> **Activity**
How many lines below contain the string "Conditions"? Reply with the figure and no further words.

> **Input records**
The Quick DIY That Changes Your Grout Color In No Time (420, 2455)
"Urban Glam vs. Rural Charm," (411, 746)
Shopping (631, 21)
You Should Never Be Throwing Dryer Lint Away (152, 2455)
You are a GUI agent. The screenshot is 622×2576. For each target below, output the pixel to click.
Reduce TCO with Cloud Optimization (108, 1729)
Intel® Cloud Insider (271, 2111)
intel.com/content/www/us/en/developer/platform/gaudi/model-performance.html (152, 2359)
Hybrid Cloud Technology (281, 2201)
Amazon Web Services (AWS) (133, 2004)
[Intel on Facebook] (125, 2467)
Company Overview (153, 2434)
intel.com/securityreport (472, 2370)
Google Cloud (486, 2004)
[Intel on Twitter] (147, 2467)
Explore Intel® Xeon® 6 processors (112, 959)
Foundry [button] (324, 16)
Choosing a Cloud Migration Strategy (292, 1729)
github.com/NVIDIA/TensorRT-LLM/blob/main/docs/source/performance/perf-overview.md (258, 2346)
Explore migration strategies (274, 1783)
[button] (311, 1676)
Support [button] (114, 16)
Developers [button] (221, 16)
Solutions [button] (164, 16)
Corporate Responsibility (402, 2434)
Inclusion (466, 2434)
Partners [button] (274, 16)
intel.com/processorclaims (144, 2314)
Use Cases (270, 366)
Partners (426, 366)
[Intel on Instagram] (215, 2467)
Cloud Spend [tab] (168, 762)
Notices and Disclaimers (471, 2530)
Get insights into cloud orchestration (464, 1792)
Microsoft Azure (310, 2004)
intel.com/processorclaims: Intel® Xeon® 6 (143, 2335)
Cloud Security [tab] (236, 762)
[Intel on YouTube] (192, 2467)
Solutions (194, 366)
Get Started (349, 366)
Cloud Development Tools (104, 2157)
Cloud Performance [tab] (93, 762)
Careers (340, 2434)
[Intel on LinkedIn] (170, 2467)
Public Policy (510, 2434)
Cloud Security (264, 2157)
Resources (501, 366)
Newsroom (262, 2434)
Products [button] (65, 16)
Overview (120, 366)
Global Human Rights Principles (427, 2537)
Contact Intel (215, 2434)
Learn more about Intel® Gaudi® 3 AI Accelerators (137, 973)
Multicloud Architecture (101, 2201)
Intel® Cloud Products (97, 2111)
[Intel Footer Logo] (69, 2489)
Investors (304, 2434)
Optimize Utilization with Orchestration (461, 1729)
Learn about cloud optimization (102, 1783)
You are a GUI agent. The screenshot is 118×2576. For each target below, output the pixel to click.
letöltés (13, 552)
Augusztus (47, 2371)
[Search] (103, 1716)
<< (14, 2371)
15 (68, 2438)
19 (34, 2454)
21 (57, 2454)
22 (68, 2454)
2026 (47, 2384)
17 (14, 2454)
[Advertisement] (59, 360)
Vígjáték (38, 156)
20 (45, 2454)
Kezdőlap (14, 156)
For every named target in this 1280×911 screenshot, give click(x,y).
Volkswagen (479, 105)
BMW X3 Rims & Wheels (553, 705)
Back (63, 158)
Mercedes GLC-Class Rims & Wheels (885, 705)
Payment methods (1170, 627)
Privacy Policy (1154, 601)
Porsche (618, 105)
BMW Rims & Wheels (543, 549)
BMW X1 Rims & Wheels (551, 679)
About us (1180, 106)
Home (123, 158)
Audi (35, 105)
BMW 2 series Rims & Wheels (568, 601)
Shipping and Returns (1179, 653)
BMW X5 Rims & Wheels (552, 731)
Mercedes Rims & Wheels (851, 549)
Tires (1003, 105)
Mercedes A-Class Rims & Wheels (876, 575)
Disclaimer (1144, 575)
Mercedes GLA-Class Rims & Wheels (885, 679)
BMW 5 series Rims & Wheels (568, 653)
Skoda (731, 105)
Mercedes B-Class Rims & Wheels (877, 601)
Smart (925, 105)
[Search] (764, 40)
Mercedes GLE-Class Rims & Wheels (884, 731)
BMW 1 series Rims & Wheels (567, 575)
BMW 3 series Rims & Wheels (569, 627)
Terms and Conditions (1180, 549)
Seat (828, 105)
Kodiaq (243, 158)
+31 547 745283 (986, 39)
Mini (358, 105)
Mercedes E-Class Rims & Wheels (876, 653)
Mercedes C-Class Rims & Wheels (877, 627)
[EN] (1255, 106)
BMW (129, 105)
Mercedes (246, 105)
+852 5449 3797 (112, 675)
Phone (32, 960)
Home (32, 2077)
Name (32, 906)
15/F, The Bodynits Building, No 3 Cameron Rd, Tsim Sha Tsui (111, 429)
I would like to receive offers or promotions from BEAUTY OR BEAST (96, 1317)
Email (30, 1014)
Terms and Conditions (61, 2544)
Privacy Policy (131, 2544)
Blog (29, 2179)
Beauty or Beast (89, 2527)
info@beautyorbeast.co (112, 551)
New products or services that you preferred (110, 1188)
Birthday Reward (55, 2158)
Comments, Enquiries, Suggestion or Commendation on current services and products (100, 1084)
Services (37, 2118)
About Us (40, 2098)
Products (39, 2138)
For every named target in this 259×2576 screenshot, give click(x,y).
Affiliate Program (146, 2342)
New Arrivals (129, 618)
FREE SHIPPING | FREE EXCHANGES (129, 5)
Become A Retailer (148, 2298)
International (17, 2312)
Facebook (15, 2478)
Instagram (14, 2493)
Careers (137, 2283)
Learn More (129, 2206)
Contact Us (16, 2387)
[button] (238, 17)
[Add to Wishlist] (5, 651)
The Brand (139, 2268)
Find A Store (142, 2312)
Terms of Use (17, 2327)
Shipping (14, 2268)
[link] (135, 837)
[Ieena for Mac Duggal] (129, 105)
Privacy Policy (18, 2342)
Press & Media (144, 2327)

> **Result of the task**
2